**Prompt:**
A copy is needed of each line in the records that has the word "computer".

**Supplied data:**
::::::
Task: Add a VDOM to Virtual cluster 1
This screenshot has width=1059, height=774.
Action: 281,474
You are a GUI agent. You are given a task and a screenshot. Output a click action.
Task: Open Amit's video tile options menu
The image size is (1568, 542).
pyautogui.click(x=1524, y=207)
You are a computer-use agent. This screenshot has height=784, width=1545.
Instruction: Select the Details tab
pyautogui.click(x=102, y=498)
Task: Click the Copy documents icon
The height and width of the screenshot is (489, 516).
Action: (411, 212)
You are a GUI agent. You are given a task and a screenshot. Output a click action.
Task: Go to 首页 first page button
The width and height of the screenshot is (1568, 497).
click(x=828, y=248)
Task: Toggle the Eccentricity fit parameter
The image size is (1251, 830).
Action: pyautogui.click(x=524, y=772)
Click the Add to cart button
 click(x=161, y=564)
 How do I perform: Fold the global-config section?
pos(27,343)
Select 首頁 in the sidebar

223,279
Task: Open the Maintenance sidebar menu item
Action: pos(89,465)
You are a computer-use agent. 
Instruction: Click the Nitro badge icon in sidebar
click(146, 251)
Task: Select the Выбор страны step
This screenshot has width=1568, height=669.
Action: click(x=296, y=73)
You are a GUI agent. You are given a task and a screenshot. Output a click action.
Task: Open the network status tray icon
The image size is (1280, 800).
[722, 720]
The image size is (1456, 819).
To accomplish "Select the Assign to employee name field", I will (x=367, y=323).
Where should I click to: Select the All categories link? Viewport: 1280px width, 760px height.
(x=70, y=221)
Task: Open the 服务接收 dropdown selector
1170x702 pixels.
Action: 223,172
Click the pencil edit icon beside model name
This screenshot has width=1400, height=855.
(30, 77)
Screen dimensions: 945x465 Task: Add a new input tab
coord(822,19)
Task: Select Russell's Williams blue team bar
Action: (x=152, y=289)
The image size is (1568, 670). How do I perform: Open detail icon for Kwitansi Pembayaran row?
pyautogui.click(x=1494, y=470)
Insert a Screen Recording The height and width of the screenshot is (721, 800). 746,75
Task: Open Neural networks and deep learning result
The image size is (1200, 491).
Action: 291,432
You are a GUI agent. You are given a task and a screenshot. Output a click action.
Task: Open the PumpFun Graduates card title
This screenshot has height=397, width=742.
::::::
**Solution to this problem:**
You are a computer-use agent. This screenshot has height=784, width=1545.
You are a computer-use agent. 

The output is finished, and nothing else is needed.